This is not a post wrought through white-hot fury and righteous anger. Sorry. Sometimes I just have a specific heading on my mind that I can’t cram into 140 characters.
Detective and mystery stories has a UF of Detectives—Fiction. This is a problem.
Remember our good friend LCGFT? Of course you do. Well it didn’t always exist, and even once it DID exist, literary terms were only added recently.
So here’s the thing, back in the day pre-LCGFT — we were sloppier about mixing our genres/forms and our subjects. So if you assigned a Sherlock Holmes story:
650 _ 0 Detectives and mystery stories
(Or more likely, Detective and mystery stories, English — but now I’m quibbling)
It was correct.
But nowadays we are more careful and thoughtful about this mixing.

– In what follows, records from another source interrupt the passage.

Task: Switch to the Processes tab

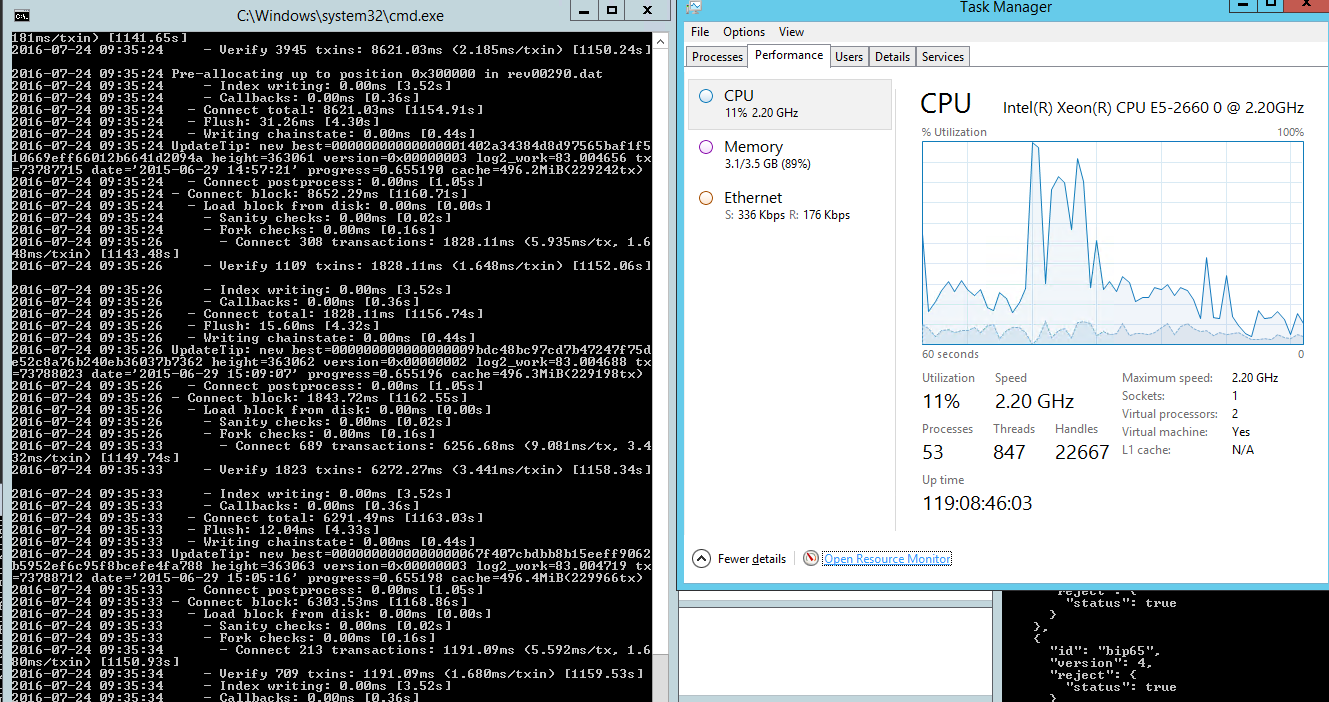Action: (717, 57)
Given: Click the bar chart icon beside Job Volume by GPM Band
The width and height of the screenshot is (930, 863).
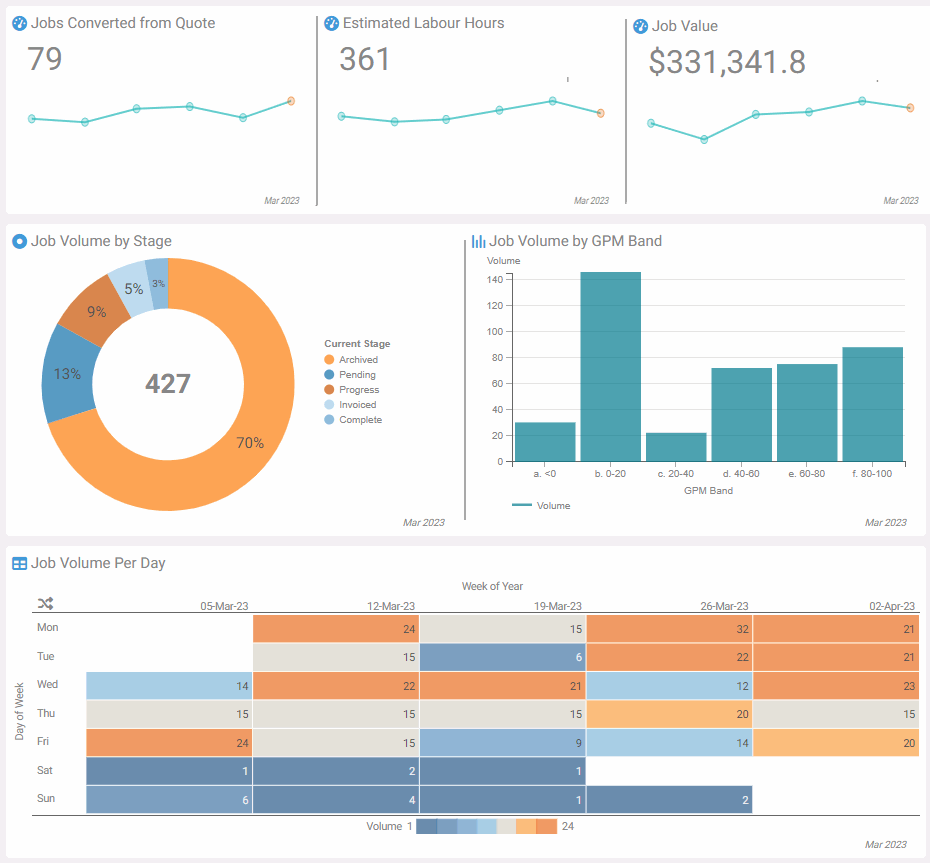Looking at the screenshot, I should (479, 241).
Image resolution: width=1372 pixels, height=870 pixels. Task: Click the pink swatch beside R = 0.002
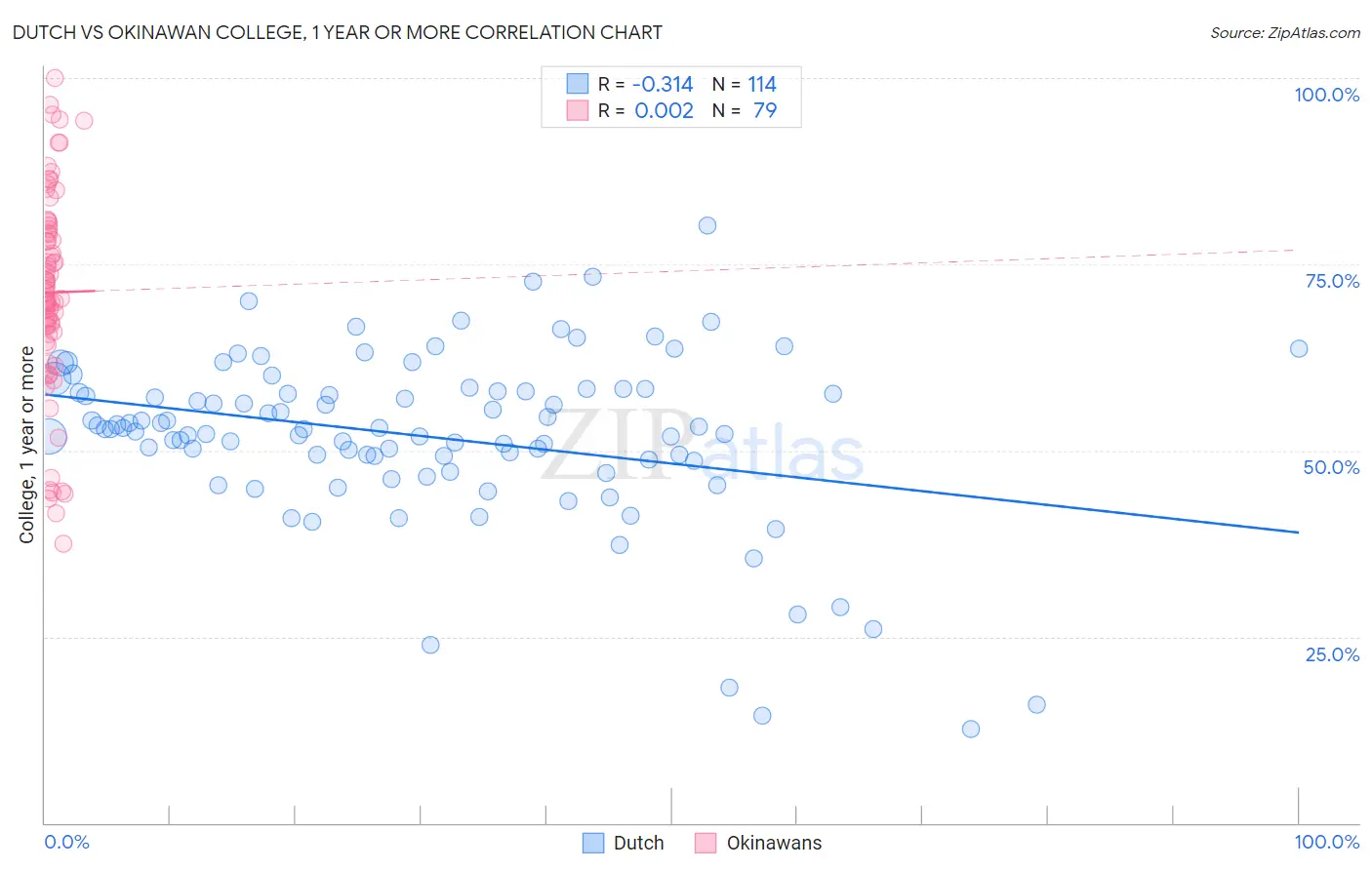tap(578, 110)
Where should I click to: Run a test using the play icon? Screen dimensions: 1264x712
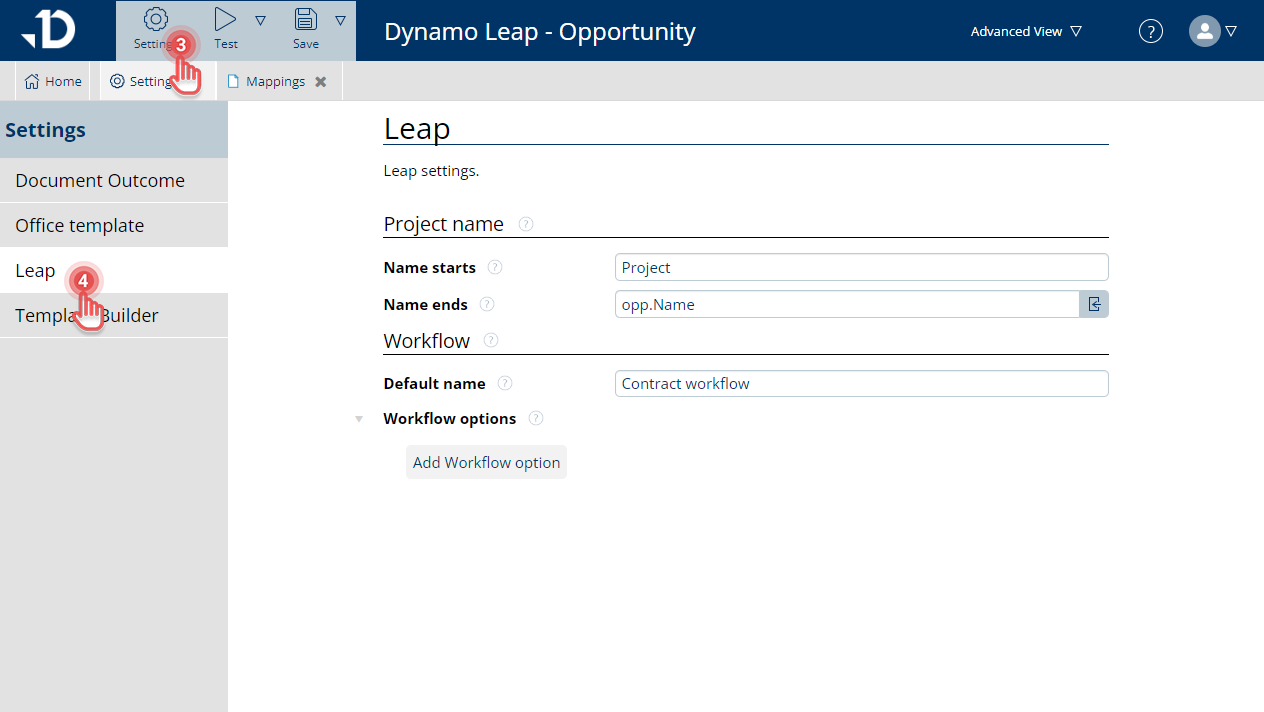tap(224, 19)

Subjects (650s) ought to be for what the resource is about.
Genre/forms (655s) are for what the resource is.
A Sherlock Holmes story isn’t about ‘Detective and mystery stories’, it’s about speckled bands, blue carbuncles, or evil mormons.
(Seriously, have you read Study in Scarlet?!)
Anyway — those are subjects, and then for form, we’d look to LCGFT and find:
Detective and mystery fiction
So today, a good array of headings might be:
650 _ 0 Detectives $v Fiction.
650 _ 0 Carbuncles $z Goose $v Fiction.
655 _ _ Detective and mystery fiction.
But then you go and control them — and SNAP! That first one becomes Detective and mystery stories, ruining your perfect array.
Now my understanding is that as LCGFT grows in use and acceptance that the subfield v terms will be phased out entirely of LCSH, but until that happens we need to watch out for UFs like this that convert a Subject–Form string into one that is purely form.